Utilities for Administering ETLs¶
This repository contains several helpful tools to assist with monitoring ETL processes.
Checking last-updated information¶
File: Show_Update_Times_of_View.ktr
Description: A Kettle transformation to be run in Spoon (the Kettle GUI). It pulls update information about a dataset from Socrata APIs and presents it in a human-readable format.
Usage: Open Show_Update_Times_of_View.ktr in Kettle/Pentaho. For the initial setup, open the “Inputs” step and replace baseURL parameter with the URL for a specific data portal (e.g., opendata.socrata.com, data.cityofchicago.org).

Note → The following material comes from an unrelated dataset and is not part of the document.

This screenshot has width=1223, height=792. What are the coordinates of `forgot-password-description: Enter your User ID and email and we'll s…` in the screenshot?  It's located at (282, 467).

To execute, run the transformation (F9) and input the appropriate 4x4 as a value for the PARAM_four-by-four parameter, then press “OK”

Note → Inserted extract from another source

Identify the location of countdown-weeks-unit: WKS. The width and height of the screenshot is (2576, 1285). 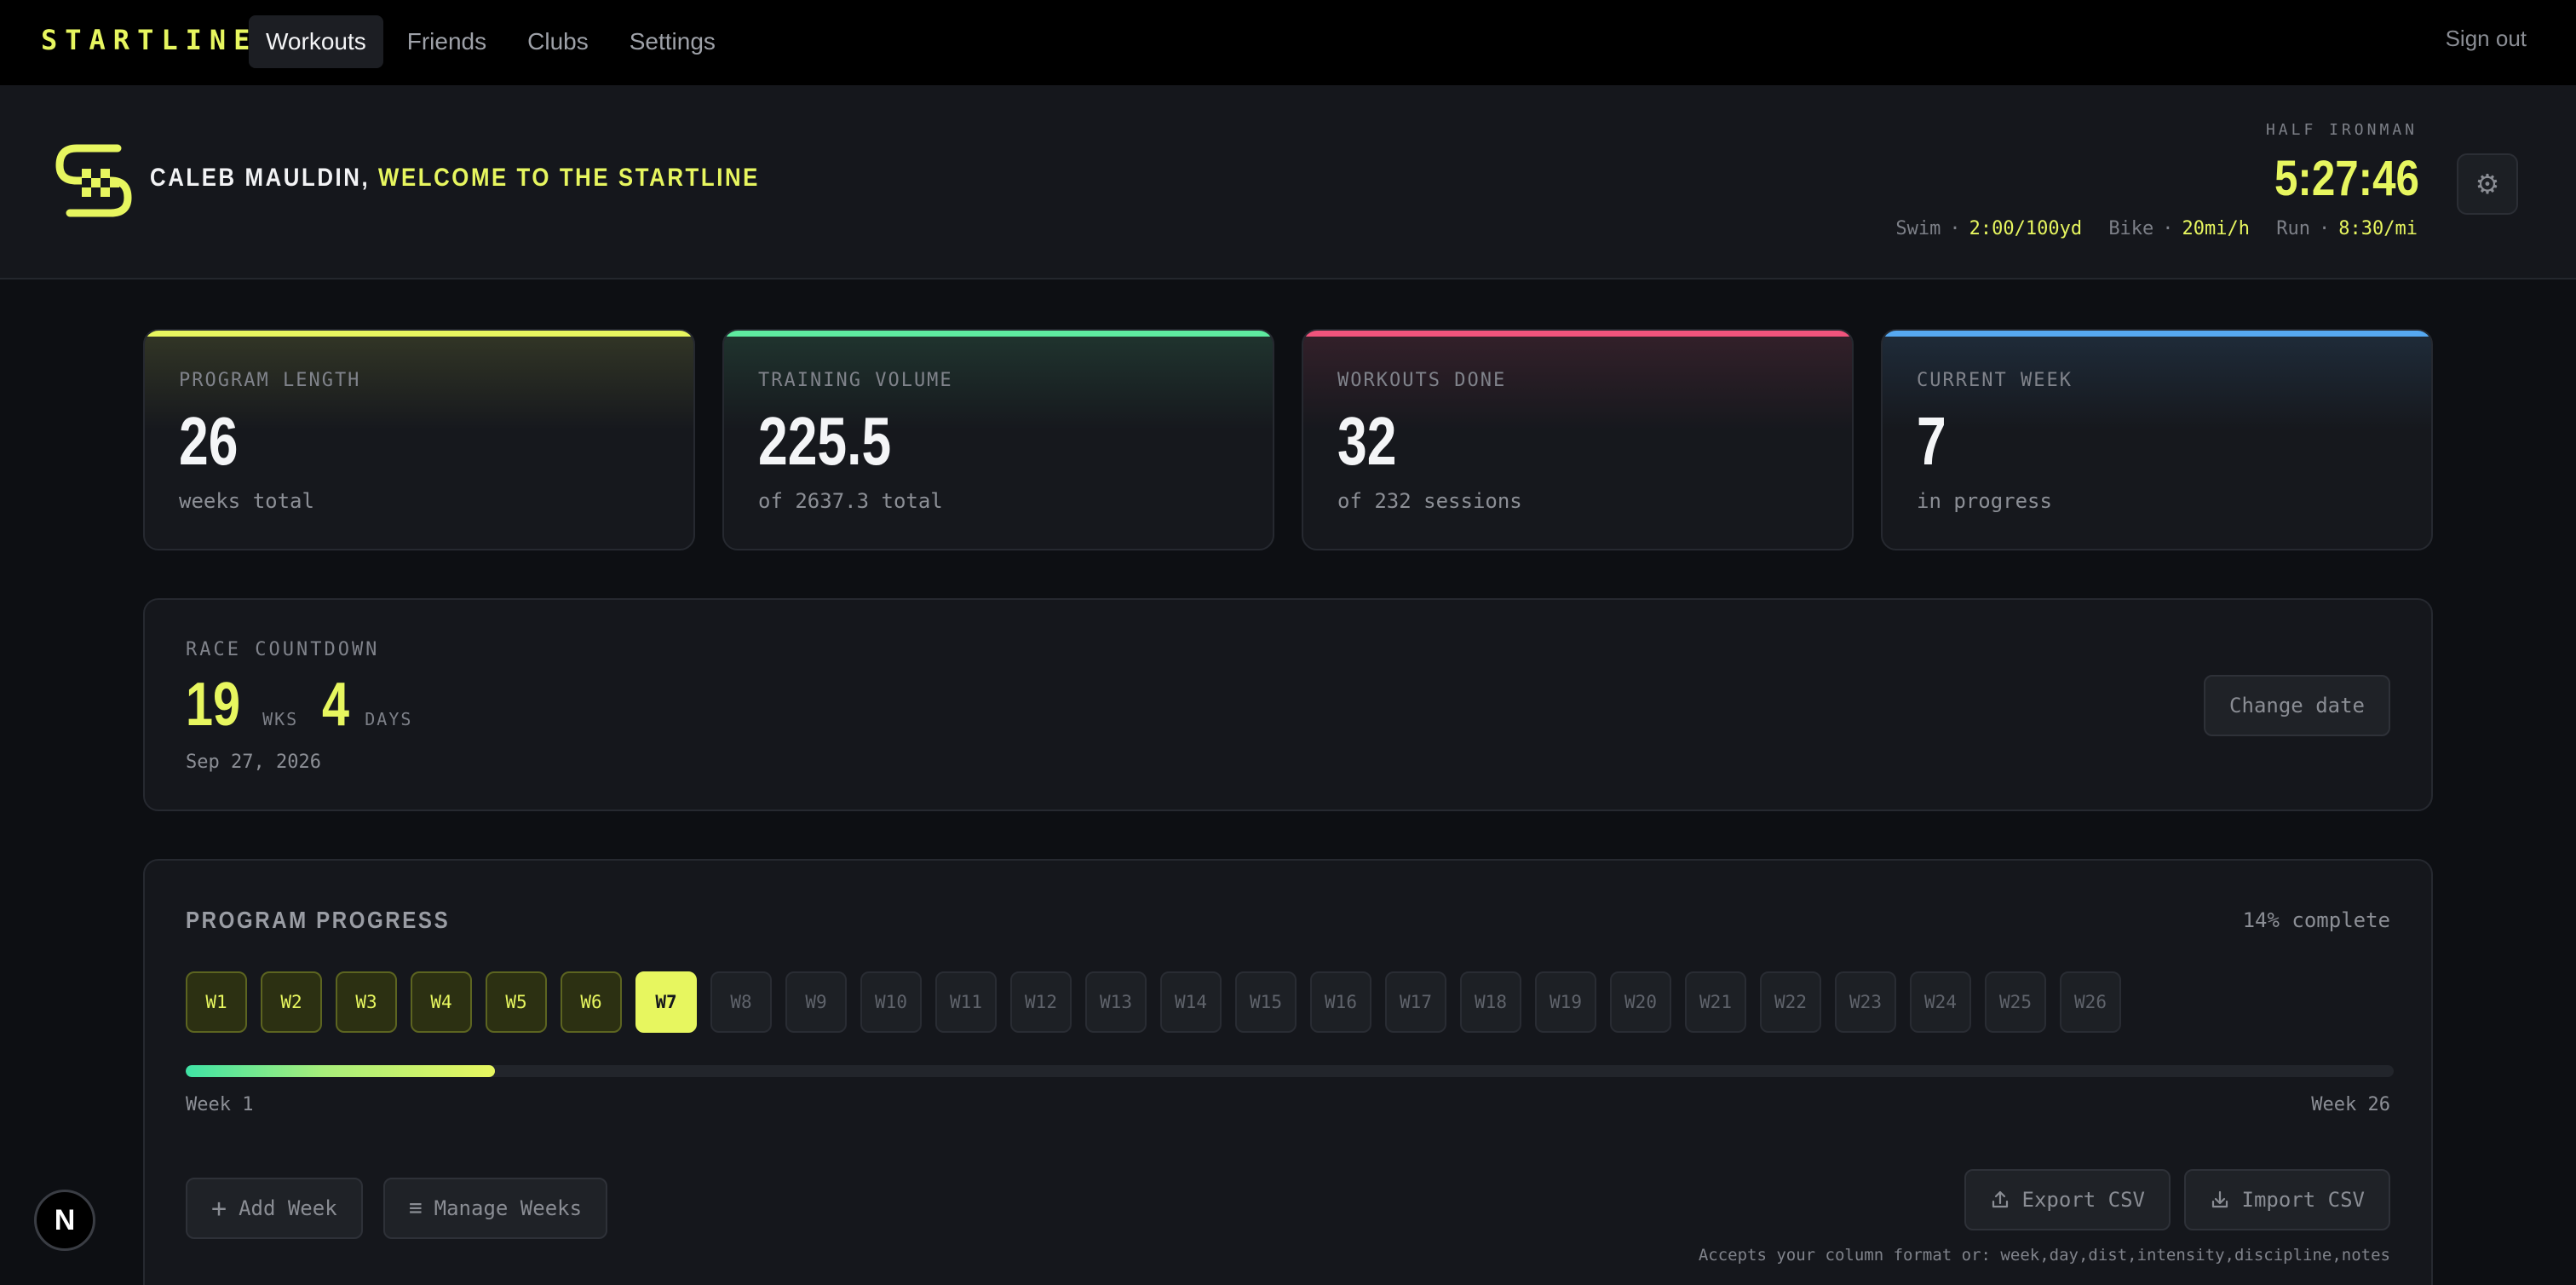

Returns: If successful, it will return a prompt window with the following fields:
- Dataset/view title
- Creation date and time
- Dataset/view author
- Last-updated date and time
- Published date and time
- Last modified date and time
- Index last modified date and time
- Username who last updated data
Show all log files¶
File: Log/A_DatasetLogs.sh (MacOS X/Linux/Unix only)

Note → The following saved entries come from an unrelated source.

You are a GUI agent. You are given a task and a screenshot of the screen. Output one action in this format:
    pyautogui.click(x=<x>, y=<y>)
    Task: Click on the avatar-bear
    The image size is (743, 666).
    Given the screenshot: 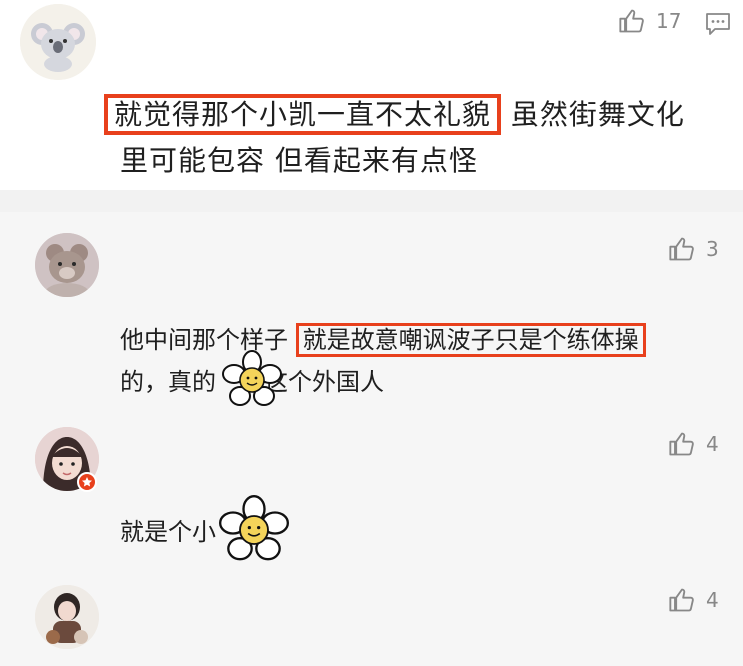 What is the action you would take?
    pyautogui.click(x=67, y=265)
    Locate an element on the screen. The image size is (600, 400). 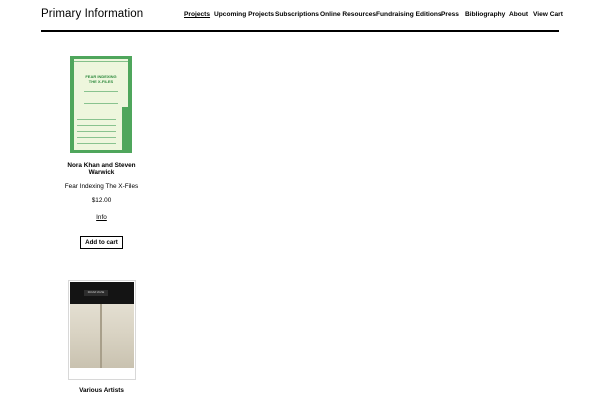
product-info-link: Info is located at coordinates (102, 218).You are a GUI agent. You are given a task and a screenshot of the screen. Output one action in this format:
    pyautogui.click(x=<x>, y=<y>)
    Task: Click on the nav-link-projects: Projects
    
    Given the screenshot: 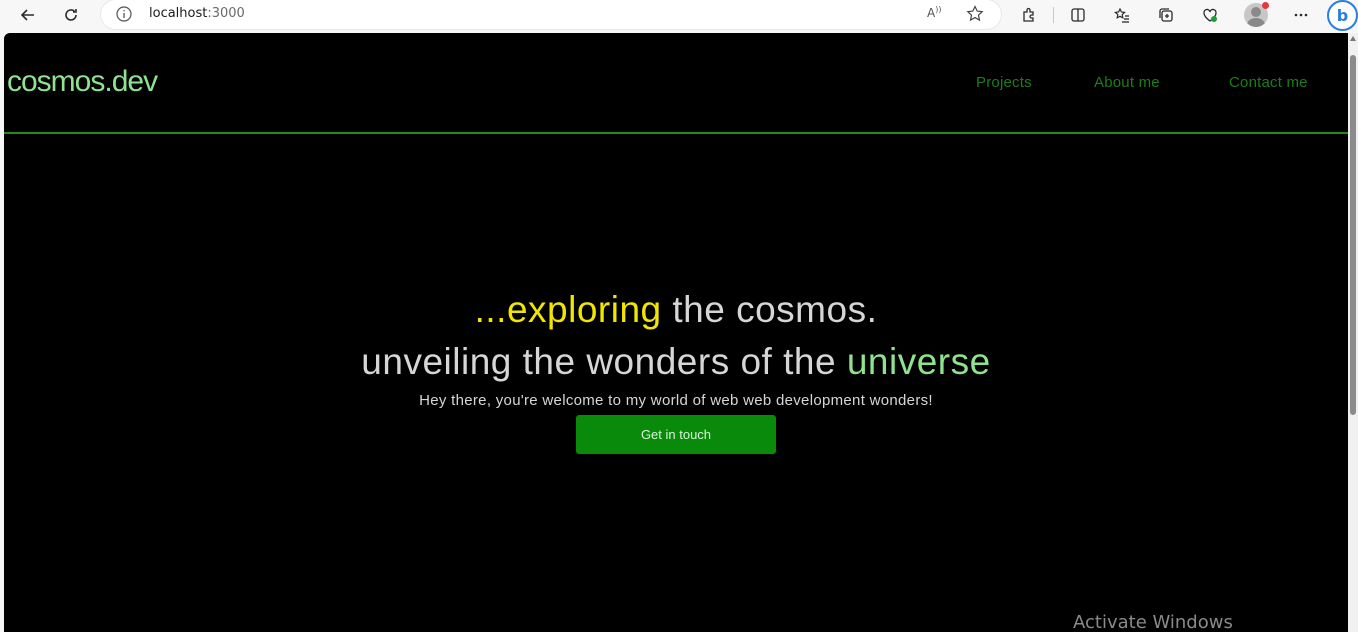 What is the action you would take?
    pyautogui.click(x=1004, y=82)
    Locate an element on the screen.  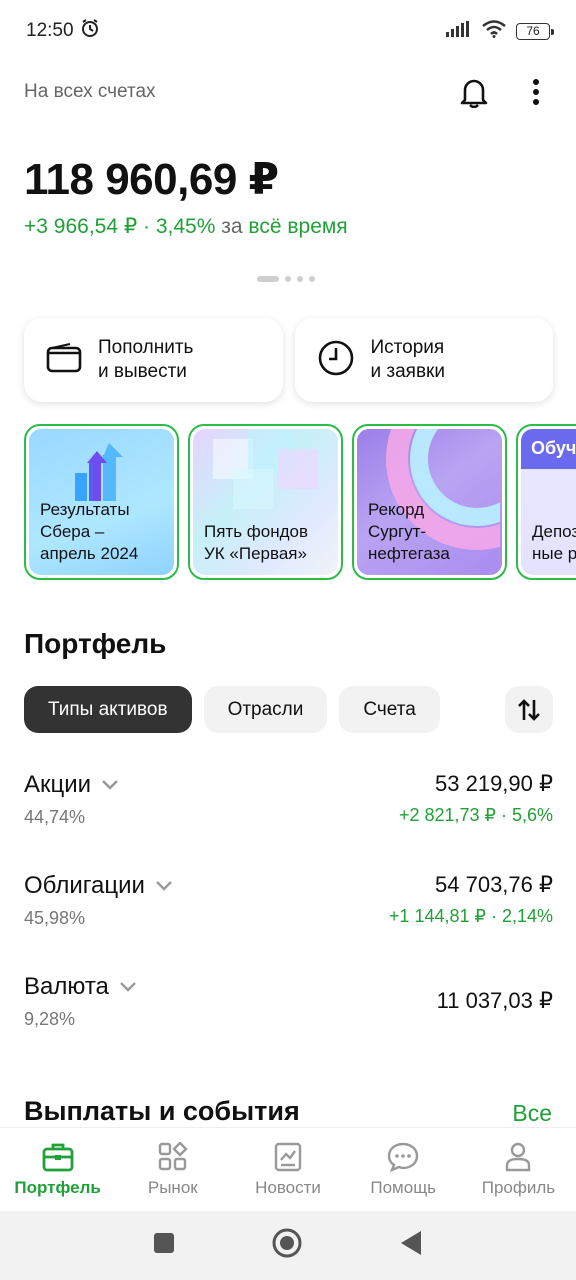
alarm-icon is located at coordinates (90, 31).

Description: Shows all of the log files associated with a dataset.
Usage: Open the terminal and type the name of a dataset:
$ cd /path/to/directory/open-data-etl-utility-kit/
$ sh Log/A_DatasetLogs.sh Name_of_dataset
Returns: Will list the log files associated for a user-specified ETL job. The output is displayed in the terminal.
Summarize ETL run times¶
File: Log/A_DatasetLogs.sh (MacOS X/Linux/Unix only)
Description: Shows the runtime for ETLs with a dataset.
Usage: Open the terminal and type the name of a dataset:
$ cd /path/to/directory/open-data-etl-utility-kit/
$ sh Log/A_ETLRuntimes.sh Name_of_dataset
Returns: The output will show the total run-times recorded in log files for the user-specified ETL. The output is displayed in the terminal.
Show today’s ETL logs¶
File: Log/A_TodayLogs.sh (MacOS X/Linux/Unix only)
Description: Shows log files which were created today
Usage: Open the terminal and run the command:
$ sh /path/to/directory/open-data-etl-utility-kit/Log/A_odayLogs.sh
Returns: The output will show the list of log files which were generated today. The output is displayed in the terminal.